Schurke: beim nierenhieb fängt der gegner an zu tanzen.

Jäger: über dem pfeil vom huntersmark steht "Hier drüben".

Krieger: Beim charge fährt der Krieger mit highspeed auf dem kleinen Schlitten in Richtung Gegner. (für weihnachtszeit halt)


----------



## Garagean (7. Oktober 2008)

Magier: Feuerball hinterlässt einen "Fear"-Effekt wo der Gegner dann in Flammen aufgeht und rumrennt


----------



## Qonix (7. Oktober 2008)

Ein paar hier haben wohl nicht ganz kapiert was die kleinen "Fun" Glyphen machen.

Die kleinen Glyphen werden einem Zauber keine zusätzliche Fähigkeiten verpassen sondern NUR optische Sachen verändern.


----------



## Scrätcher (7. Oktober 2008)

Qonix schrieb:


> Ein paar hier haben wohl nicht ganz kapiert was die kleinen "Fun" Glyphen machen.
> 
> Die kleinen Glyphen werden einem Zauber keine zusätzliche Fähigkeiten verpassen sondern NUR optische Sachen verändern.



*hmpfr* ok!

Glyphe des spontanen Luftsprungs

*Jedesmal wenn ihr jubelt wird ein zufällig ausgewähltes Gruppenmitglied durch die Luft geschleudert*


----------



## Spave (7. Oktober 2008)

Jäger: Totstellen: Verwandelt euren Begleiter in einen Gnom Schurken, der dann ganz fies stunnt!


----------



## Valdrasiala (7. Oktober 2008)

Hexer:
- grünes Feuer (wie bereits oft gesagt)
- Dämonen optisch ändern (Leerwandler grün und mit Rüstung, Wichtel mit böser Feueraura etc etc etc)
- Geisteraura, die um den Charakter schwebt

Druide:
- optisch andere Formen wie Polarbär, Frostsäbler, Frostrabe, Wintereule und schneebehangener Baum


Jäger:
- Den Begleiter des Jägers mit Feuer/Frost/giftaura versehen
- Den Begleiter panzern


P.S. Es ist übrigens so, dass jeder drei große und drei kleine Glyphen hat, der Schriftgelehrte hat nochmals eine große Glyphe extra.


----------



## Alchiemist (7. Oktober 2008)

eine Gylphe, die Anzeigt, dass man 5 lvl höher wäre (Also wie der besoffen effekt nur andersrum und bei einem selbst^^)


----------



## Billcosbyfan (7. Oktober 2008)

Artenus schrieb:


> Aber jetzt mal so nebenbei wurden doch noch keine Fun-Glyphen endeckt oder?

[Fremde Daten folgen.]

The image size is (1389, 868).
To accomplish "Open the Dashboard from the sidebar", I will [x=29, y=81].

Weil bis jetzt gibts zumindest aufm Ptr beim Lehrer nur die Großen glyphen



Soweit ich weiß lernt man die kleinen bzw. Fun-Glyphen durch deschifrieren. SO ne art Geistesblitz für Schriftgelehrte


----------



## lord just (7. Oktober 2008)

Shamanpower schrieb:


> Soweit ichs richtig verstanden habe gibts 2 grosse glyphen (einfluss auf die spielmechanik) und 2 fun Glyphen(einfluss auf die..aä Fun mechanik >.<)und schriftgelehrte bekommen jeweils 1platz extra von beidem was ich irgendwie n bisschen unfair finde
> 
> 
> Dieser Inhalt steht nur eingeloggten Mitgliedern zur Verfügung.
> ...




aslo jeder char besitzt 3 große und 3 kleine glyphenplätzte, die nach und nach freigeschaltet werden (kommt auf level an) und schriftgelehrte bekommen zusätzlich später dann noch je einen platz hinzu.

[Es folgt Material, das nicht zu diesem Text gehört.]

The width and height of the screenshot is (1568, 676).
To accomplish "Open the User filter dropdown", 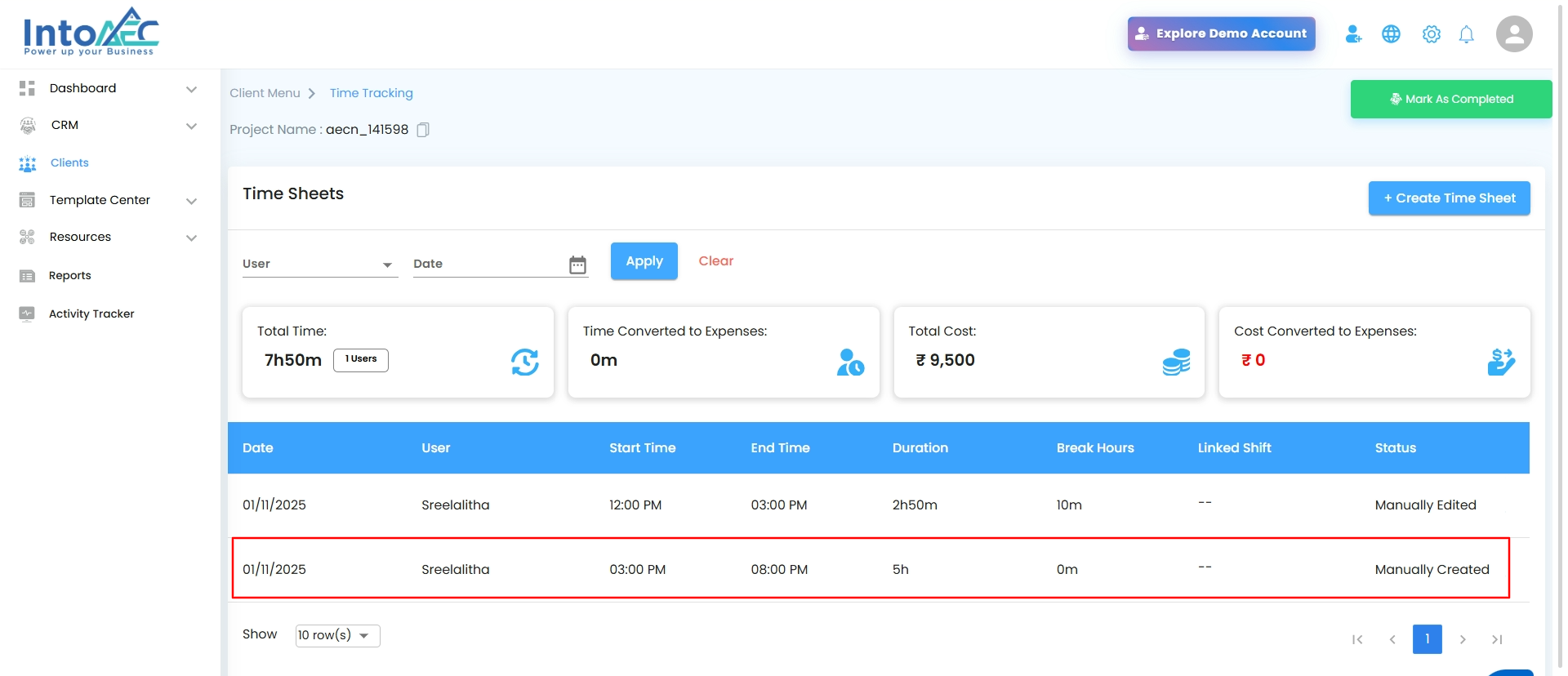I will 319,264.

dann gibt es halt große und kleine glyphen. die großen glyphen haben großes ausmaß auf fähigkeiten wie z.b. weniger mana verbrauch oder schnellere castzeit oder mehr krit oder schaden für ne bestimmte fähigkeit.

die kleinen glyphen haben nur ein kleines ausmaß auf fähigkeiten die halt auch nur optischer natur sein können wie z.b. eisbären gestallt statt der normalen bärengestallt beim druiden oder statt dem normalen schaf alt nen pinguin.


und glyphen beziehen sich immer auf klassenfähigkeiten und nicht irgendwie auf emotes oder so. nen anderes huntersmark wäre da schon möglich aber irgendeinen quatsch, wenn man nen emote macht nicht.


----------



## Abrox (7. Oktober 2008)

Wieso komm ich nur auf Glyphe von Arcana (Hach ja meine Anarchy Online Zeit)

Färbt den Namen des Charakters rot. (Und war nötig um Tier 3 herzustellen)


----------



## Valdrasiala (7. Oktober 2008)

Billcosbyfan schrieb:


> Soweit ich weiß lernt man die kleinen bzw. Fun-Glyphen durch deschifrieren. SO ne art Geistesblitz für Schriftgelehrte



Rüschtüsch. Und mit ner Abklingzeit von nem knappen Tag.


----------



## Scrätcher (7. Oktober 2008)

Jetzt kommts! oO

Glyphe des Göttlichen Hinweis!

Benutzen:

Über euch ziehen sich dunkle Wolken zusammen, von Donner und Blitzschlag begleitet fährt eine riesige Hand vom Himmel herunter die mit ihrem Zeigefinger auf deinen Char zeigt und es ist eine laut-hallende Stimme zu hören die da brüllt: "NOOB!!"

*selfpwnd*

Aber ich fänds lustig!^^  


			Dieser Inhalt steht nur eingeloggten Mitgliedern zur Verfügung.


----------



## Ohrensammler (7. Oktober 2008)

Ich hab noch eine ich hab noch eine:

Glyphe des B1ubb

jedesmal wenn einen jemand mit einer Frage anwhispert antwortet man automatsich mit

"Benutz die Sufu oder google!"




			Dieser Inhalt steht nur eingeloggten Mitgliedern zur Verfügung.
        



*winkt B1ubbi zu (dein Bild gestern war super!!)


----------



## Kowaltzky (7. Oktober 2008)

Wenn es eine Funglyphe für Berufe gäbe: 
dann sollten beim Kürschner alle Häutbaren mobs das charmodel eines Allys annehmen nachem sie gestorben sind.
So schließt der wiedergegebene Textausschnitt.